Controversy: does the free market undermine culture? A response to Patricia Donohue-White.
Schansberg, D. Eric
Despite the "controversy," Donohue-White and I have much
common ground. I especially enjoyed her pre-conclusion remarks about
finding a balance between a stringent critique and a blind embrace of
markets. Indeed, "market transactions must be analyzed against the
backdrop of human culture." I also agree with her that markets
allow a variety of harmful effects to occur. In that sense, I am more a
critic of (most) government intervention than a defender of markets per
se. The key question, then, is whether, in any given context, political
markets are an ethical alternative to economic markets and whether such
interventions practically yield fewer such harmful effects.
Before I address that question, I should note that my original
essay was meant as a defense of economic analysis in light of certain
critiques for which Donohue-White apparently has little sympathy. In
that sense, I had defined economic analysis simply as rigorous analysis.

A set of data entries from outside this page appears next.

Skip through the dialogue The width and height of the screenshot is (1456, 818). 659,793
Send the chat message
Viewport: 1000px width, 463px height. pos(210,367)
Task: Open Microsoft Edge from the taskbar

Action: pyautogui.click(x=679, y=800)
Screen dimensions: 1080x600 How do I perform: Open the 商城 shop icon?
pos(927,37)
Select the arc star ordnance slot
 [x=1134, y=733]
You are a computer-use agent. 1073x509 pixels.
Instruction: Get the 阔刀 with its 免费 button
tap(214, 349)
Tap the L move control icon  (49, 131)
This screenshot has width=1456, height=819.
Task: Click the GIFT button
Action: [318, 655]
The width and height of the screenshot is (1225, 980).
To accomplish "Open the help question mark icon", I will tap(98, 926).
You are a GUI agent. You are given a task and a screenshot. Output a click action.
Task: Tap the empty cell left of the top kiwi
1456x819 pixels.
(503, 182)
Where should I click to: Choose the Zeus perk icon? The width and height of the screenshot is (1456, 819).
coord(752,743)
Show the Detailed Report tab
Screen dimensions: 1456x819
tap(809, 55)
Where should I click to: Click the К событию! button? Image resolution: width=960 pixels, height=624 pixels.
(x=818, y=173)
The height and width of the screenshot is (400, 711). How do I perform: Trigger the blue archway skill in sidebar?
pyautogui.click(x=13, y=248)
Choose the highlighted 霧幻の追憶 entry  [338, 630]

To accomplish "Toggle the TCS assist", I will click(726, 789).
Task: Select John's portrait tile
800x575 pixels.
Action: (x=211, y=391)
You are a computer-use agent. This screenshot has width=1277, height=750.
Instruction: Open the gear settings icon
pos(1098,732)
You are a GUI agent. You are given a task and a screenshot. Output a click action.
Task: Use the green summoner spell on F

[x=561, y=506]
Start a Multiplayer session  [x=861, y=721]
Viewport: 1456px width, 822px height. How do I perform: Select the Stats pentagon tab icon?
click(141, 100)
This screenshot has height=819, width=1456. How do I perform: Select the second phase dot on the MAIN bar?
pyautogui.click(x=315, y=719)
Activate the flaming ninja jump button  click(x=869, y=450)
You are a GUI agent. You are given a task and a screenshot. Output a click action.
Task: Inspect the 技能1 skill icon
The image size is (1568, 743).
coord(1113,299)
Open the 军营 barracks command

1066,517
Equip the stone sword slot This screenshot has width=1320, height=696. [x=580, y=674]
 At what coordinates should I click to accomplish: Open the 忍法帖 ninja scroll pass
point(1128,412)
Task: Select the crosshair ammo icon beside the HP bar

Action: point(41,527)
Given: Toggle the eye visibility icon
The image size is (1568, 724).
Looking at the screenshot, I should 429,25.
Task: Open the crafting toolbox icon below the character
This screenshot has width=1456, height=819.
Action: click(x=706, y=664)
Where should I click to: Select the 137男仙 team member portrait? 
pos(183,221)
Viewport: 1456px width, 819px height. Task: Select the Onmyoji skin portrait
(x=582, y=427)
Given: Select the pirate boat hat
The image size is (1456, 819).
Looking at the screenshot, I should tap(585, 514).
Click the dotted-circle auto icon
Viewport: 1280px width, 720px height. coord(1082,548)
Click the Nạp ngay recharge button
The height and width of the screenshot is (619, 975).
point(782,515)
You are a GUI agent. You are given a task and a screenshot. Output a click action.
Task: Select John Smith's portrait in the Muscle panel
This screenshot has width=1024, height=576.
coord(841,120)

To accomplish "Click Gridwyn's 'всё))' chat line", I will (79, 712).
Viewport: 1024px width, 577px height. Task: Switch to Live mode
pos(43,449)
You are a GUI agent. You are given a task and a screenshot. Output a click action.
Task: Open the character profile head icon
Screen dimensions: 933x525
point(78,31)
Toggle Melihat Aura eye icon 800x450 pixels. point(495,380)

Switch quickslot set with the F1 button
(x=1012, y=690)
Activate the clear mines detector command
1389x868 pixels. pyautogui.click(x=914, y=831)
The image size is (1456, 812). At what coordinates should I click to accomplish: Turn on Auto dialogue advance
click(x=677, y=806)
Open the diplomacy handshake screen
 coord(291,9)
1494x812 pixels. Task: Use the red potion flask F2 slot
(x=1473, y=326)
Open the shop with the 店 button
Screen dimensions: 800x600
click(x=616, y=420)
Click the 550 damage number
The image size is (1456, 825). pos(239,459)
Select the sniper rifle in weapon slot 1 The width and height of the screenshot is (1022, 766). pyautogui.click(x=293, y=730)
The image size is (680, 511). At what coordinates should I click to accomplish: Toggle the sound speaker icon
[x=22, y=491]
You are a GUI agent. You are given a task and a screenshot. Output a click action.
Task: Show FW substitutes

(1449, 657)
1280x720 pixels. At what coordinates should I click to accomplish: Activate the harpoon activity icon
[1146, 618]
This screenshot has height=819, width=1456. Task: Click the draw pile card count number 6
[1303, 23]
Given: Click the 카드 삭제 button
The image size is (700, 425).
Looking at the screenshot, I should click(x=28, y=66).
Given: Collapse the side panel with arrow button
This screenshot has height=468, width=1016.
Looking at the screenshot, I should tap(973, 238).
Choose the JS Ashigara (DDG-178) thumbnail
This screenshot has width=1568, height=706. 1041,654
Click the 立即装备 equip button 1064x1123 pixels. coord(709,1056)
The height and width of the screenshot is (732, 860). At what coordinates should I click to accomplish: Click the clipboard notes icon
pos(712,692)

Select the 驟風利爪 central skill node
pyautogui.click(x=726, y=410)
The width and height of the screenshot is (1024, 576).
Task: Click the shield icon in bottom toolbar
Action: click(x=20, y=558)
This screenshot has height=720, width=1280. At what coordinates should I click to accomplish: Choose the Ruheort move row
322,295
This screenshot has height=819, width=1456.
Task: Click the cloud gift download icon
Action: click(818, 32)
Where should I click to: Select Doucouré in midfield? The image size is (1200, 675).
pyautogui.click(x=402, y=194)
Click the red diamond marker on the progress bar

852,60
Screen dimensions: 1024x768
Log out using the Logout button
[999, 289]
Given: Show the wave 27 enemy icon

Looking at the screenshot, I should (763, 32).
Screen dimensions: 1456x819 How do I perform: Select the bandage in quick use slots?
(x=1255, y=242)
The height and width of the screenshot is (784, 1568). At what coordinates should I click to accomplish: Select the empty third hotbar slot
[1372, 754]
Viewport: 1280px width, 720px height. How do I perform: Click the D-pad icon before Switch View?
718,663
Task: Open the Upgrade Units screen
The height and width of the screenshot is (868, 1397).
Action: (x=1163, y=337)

As such, embracing economic analysis should be a moot point, but
unfortunately, it is often eschewed in delicate arenas or denigrated for
political purposes.
Economic analysis can also be seen as the study of factors
typically within the pale of economics. But, as I noted in the opening
paragraph of my original essay, economics can easily be defined far more
broadly. Unfortunately, in practice, many economists define the relevant
set of variables too narrowly and, as Donohue-White concurs, they should
be criticized for this myopia. That said, it is also a mistake to define
economic analysis too narrowly (e.g., she argues that "a
consumerist mindset" is "the application of the economic way
of thinking to non-economic areas").
The Virtues and Vices of Economic and Political Markets
Donohue-White attributes certain virtues and vices to the market,
but later notes that the market is "a neutral instrument."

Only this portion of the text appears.